Any such estimate must come with caveats. OpenAI has undergone multiple rounds of financing since 2023, including large secondary transactions, all of which would have diluted early equity holders. It is also unknown whether Sutskever sold any portion of his holdings in tender offers. But the picture is complicated in the other direction as well: Sutskever remained at OpenAI for an additional six months after November 2023, continuing to vest equity before departing to found a new company.
Taken together, those factors make a rough estimate of around $100 billion in OpenAI-related wealth plausible, assuming no major secondary sales. Even if the true figure is materially lower, it would still place Sutskever in a financial category that few technologists, let alone research scientists, have ever approached.

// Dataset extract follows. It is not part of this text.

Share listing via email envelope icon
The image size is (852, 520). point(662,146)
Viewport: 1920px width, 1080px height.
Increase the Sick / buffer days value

Sutskever has declined to answer questions about his financial ties to OpenAI since leaving the company.
The disclosures add a striking new dimension to Sutskever’s previously public account of his departure from OpenAI. In a deposition taken in October 2025, and later partially released, Sutskever framed his exit not as a financial calculation but as an intellectual and moral break.
“Ultimately, I had a big new vision,” he testified. “And it felt more suitable for a new company.”
That company, Safe Superintelligence (SSI), was founded in 2024 and was last valued at $32 billion after raising more than $3 billion in funding. SSI has a significant team in Israel with offices in Tel Aviv. Sutskever immigrated to Israel at the age of 5 and grew up there until he moved to Toronto for academic studies. While the exact size of Sutskever’s ownership stake has not been disclosed, he is a co-founder and serves as CEO, suggesting that a significant portion of that valuation accrues to him.
If so, SSI represents not merely a new scientific chapter but a second, parallel source of extraordinary wealth.
That contrast is particularly striking given the context in which Sutskever left OpenAI. His deposition described a breakdown of trust at the highest levels of the company, including his role in recommending the removal of Sam Altman and authoring memos accusing OpenAI’s CEO of repeated deception. The episode ended with Altman reinstated, Sutskever sidelined, and, months later, gone.
What the new financial disclosures suggest is that Sutskever exited not as a marginalized figure, but as one of the greatest beneficiaries of the AI boom OpenAI helped ignite.